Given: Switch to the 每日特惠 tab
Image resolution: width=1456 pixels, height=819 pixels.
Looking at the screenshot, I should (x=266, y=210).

————————

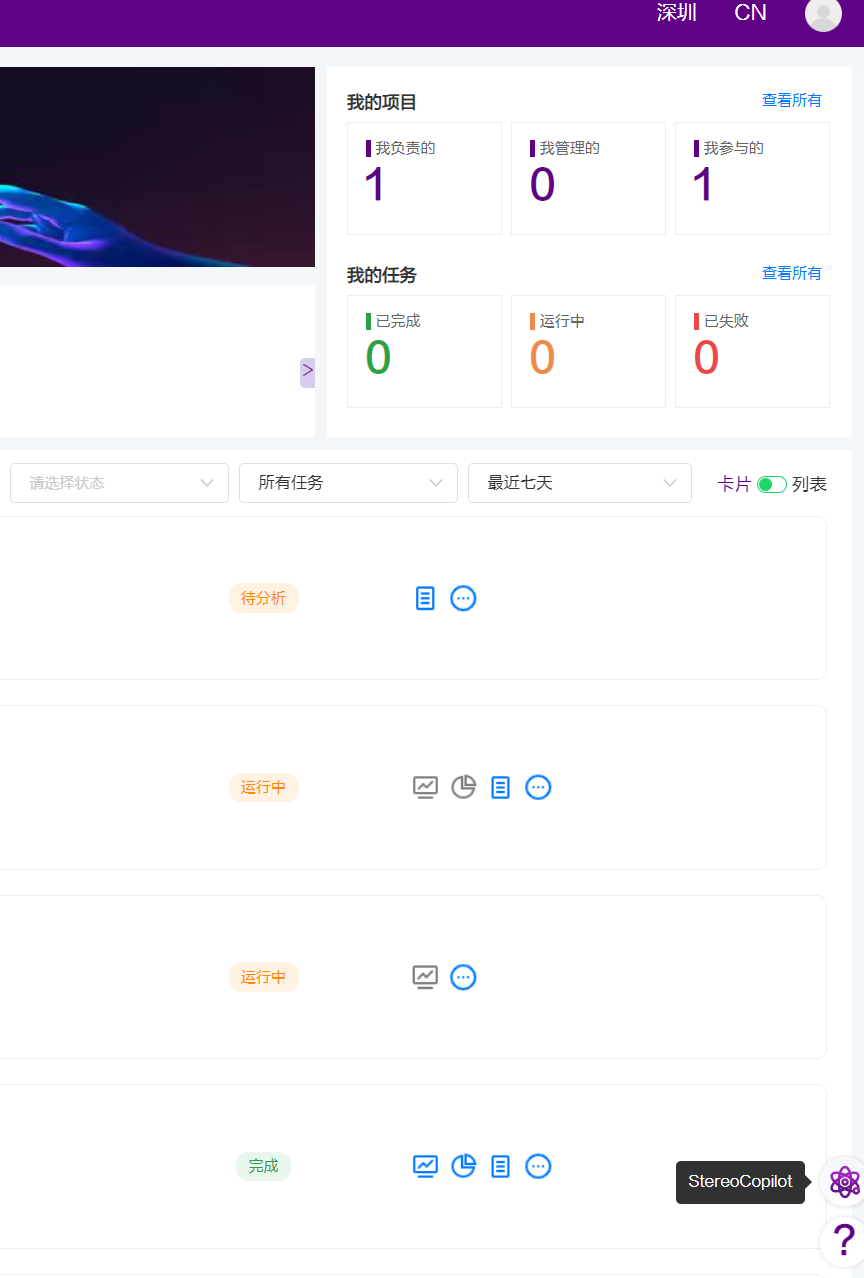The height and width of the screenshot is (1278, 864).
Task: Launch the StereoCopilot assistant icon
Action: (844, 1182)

————————

* [TASK DESCRIPTION]:
Render the part of the material that opens with the line containing "Given: Switch to the 每日特惠 tab" and closes with the line containing "Looking at the" as a Markdown table with the columns Row and Line. Number each line in Row, and leave out any blank lines.

* [RESPONSE]:
| Row | Line |
|---|---|
| 1 | Given: Switch to the 每日特惠 tab |
| 2 | Image resolution: width=1456 pixels, height=819 pixels. |
| 3 | Looking at the screenshot, I should (x=266, y=210). |